TF-IDF

TF-IDF是什么？

TF-IDF是一种统计方法，用以评估一字词对于一个文件集或一个语料库中的其中一份文件的重要程度, TF-IDF加权的各种形式常被搜寻引擎应用，作为文件与用户查询之间相关程度的度量或评级。除了TF-IDF以外，因特网上的搜寻引擎还会使用基于连结分析的评级方法，以确定文件在搜寻结果中出现的顺序。

一个词语在一篇文章中出现次数越多, 同时在所有文档中出现次数越少, 越能够代表该文章.
把文件(文本样本)中的词映射到一个相对合理的数值
文本转化为数据的方法

TF

词频 (term frequency, TF) 指的是某一个给定的词语在该文件中出现的次数。这个数字通常会被归一化(一般是词频除以文章总词数), 以防止它偏向长的文件。（同一个词语在长文件里可能会比短文件有更高的词频，而不管该词语重要与否。）

IDF

逆向文档频率 (inverse document frequency, IDF) IDF的主要思想是：如果包含词条t的文档越少, IDF越大，则说明词条具有很好的类别区分能力。
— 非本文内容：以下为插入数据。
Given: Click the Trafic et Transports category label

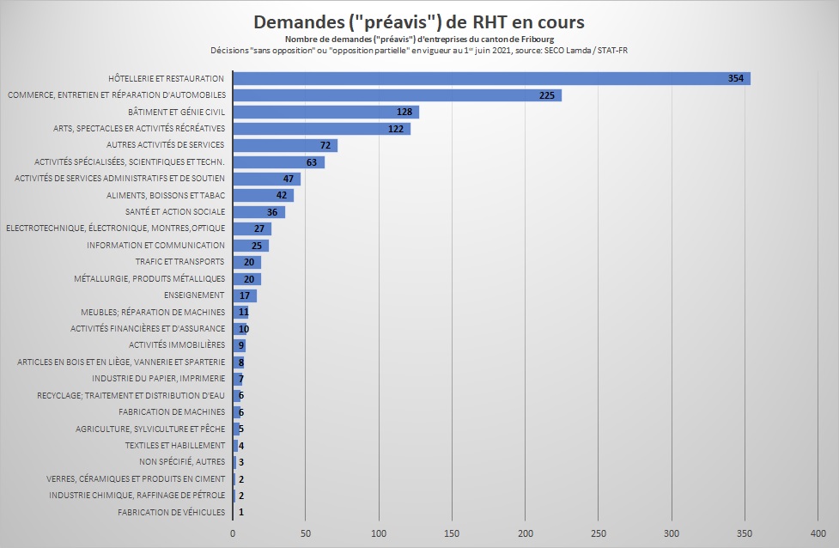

某一特定词语的IDF，可以由总文件数目除以包含该词语之文件的数目，再将得到的商取对数得到。

某一特定文件内的高词语频率，以及该词语在整个文件集合中的低文件频率，可以产生出高权重的TF-IDF。因此，TF-IDF倾向于过滤掉常见的词语，保留重要的词语。

TF-IDF的缺点

单纯以"词频"衡量一个词的重要性，不够全面，有时重要的词可能出现次数并不多。而且，这种算法无法体现词的位置信息，出现位置靠前的词与出现位置靠后的词，都被视为重要性相同，这是不正确的。也没有考虑词性。

R与Python工具的实现

R

#法1
set.seed(42)
d <- data.frame(w=sample(LETTERS, 50, replace=TRUE))
d <- model.matrix(~0+w, data=d)

tf <- d
idf <- log(nrow(d)/colSums(d))
tfidf <- d

for(word in names(idf)){
  tfidf[,word] <- tf[,word] * idf[word]
}

#法2 使用tm包或tmcn包
#read 1000 txt articles from directory data/txt
corpus  <- Corpus(DirSource("data/txt"), readerControl = list(blank.lines.skip=TRUE));
#some preprocessing
corpus <- tm_map(corpus, removeWords, stopwords("english"))
corpus <- tm_map(corpus, stripWhitespace)
corpus <- tm_map(corpus, stemDocument, language="english")
#creating term matrix with TF-IDF weighting
terms <-DocumentTermMatrix(corpus,control = list(weighting = function(x) weightTfIdf(x, normalize = FALSE)))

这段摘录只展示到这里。